2014030619:09    蘋果即時
The Dalai Lama Weighs In On Same Sex Marriage | Dalai Lama Interview | Larry King Now - Ora TV
正在美國訪問的西藏精神領袖達賴喇嘛,日前接受脫口秀名嘴賴瑞金(Larry King)專訪時,被問到對於「同性婚姻」的看法,生性幽默的達賴喇嘛直接就回答「OK,接著解釋,同性婚姻是個人事務(individual business),應該尊重個體所處地區的法律規定,當然不同地方的人有著不同的宗教與傳統,人們應該尊重這些宗教與傳統的限制,如同佛教中對於「不當性行為」有些定義,信徒自該遵從,但是對於非信徒(non-believer)來說,應該由個人自己決定,因為這都只是不同形式的性行為,「只要安全、雙方同意,就OK」。達賴喇嘛進一步談到,只要伴侶間真正認為,同性婚姻「是實際的,能夠為雙方帶來更大的滿足」,在雙方都同意的前提下,當然OK(於慶中/綜合外電報導)

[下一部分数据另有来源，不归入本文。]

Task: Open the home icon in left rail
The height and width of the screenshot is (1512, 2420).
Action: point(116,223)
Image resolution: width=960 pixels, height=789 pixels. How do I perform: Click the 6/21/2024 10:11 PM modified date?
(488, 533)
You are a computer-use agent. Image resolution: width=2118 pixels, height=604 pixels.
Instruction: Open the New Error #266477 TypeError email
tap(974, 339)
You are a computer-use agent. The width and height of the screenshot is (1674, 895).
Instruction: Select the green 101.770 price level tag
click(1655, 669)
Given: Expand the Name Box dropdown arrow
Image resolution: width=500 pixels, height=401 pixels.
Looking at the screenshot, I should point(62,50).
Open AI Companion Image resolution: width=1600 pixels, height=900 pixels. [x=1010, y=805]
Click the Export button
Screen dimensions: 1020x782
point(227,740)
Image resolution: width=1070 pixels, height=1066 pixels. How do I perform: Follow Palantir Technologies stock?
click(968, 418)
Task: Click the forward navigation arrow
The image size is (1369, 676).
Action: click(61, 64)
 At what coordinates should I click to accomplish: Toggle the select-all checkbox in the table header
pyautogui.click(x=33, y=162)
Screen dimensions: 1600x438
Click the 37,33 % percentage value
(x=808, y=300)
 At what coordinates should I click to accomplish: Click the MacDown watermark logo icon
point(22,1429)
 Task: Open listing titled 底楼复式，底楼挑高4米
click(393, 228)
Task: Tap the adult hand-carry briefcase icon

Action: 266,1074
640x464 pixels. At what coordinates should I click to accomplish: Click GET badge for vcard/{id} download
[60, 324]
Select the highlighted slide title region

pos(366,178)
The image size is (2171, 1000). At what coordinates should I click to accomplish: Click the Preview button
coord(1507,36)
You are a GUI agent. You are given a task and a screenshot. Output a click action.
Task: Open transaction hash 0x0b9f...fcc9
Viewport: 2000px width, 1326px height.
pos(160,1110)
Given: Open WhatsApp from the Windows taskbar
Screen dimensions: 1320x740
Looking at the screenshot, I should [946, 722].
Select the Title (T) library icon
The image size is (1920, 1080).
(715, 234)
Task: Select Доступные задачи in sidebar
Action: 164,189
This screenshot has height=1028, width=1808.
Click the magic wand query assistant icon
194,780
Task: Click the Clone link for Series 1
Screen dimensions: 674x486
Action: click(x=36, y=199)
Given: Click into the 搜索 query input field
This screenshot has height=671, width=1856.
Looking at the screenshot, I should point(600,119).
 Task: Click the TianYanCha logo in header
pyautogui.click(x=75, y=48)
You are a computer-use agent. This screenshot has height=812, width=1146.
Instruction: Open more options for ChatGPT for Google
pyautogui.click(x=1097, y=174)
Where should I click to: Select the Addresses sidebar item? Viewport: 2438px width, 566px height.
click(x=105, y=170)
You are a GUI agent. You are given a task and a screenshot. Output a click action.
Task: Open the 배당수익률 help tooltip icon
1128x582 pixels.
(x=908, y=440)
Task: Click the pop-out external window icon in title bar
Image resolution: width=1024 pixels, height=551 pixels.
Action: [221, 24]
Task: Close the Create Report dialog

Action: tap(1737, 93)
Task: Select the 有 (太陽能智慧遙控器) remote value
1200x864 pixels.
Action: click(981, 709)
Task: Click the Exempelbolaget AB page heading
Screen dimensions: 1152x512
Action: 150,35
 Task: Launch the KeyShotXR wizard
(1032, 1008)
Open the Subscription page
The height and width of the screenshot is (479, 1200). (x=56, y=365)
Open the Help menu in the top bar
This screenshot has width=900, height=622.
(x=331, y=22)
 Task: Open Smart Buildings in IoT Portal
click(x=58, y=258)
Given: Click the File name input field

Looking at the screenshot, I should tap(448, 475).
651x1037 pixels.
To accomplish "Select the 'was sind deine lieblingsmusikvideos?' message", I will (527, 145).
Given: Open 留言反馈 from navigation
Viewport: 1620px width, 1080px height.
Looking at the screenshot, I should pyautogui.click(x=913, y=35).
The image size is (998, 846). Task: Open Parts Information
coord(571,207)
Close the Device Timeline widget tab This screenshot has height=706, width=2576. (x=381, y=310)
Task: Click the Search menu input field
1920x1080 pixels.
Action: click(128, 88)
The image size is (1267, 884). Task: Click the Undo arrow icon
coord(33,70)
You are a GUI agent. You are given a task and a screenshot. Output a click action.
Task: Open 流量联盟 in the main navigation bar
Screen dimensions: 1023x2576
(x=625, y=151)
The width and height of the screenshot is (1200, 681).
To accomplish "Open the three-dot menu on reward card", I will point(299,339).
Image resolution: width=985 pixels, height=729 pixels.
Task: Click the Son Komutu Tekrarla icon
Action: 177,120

財團法人台灣伴侶權益推動聯盟(以下簡稱「伴侶聯盟」)2013103日公布婚姻平權〈含同性婚姻〉、伴侶制度及家屬制度等3草案,內容涉及我國現行民法相關條文之修正,引來社會廣泛討論。觀乎3草案內容,婚姻平權草案爭取多元性別者之婚姻締結自由;另2草案創設伴侶及家屬制度,使規範強度較婚姻為低之伴侶可自行協商彼此權利義務,及賦予家庭成員更多元之內涵,試圖打破以男女為主體之夫妻制及傳統家庭成員之既有觀念。衝擊之大,值得進一步探討。

伴侶聯盟在3個草案總說明的一開始就強調,聯合國《公民與政治權利國際公約》、《經濟、社會與文化權利國際公約》及本國憲法第7條的規定中,皆存在對於「平等權」之宣示,以此訴求作為修正草案的依據及正當性。
觀此二國際公約及憲法第7條之內容,是以確認及保障人權為規範目的。所謂「人權」(Human Rights),是指作為一個人所應享有的權利;國家及政府之成立與存在的理由即在於保障人權。其中,平等權作為人權之一部分,自應受國家及政府之保障。然而,個人或團體權利之追求及實現,應該以人民(people)為基礎;縱以增進個人或少數人權利為手段,其目的仍應以增進整體人民之福祉為依歸。例如:政府為促進產業升級,允許廠商將研發費用扣抵稅捐。此規定乍看似乎廠商得利、政府蒙受稅收之損失,且政府之損失即為人民之損失;然而實際上,一旦產業升級後,廠商可保有或提昇競爭力,繼而將可保障或造就更多就業機會,其獲利亦可增進政府稅收,而使整體人民得利。如此作為,方可稱該手段與目的之間有所關聯,而具正當性。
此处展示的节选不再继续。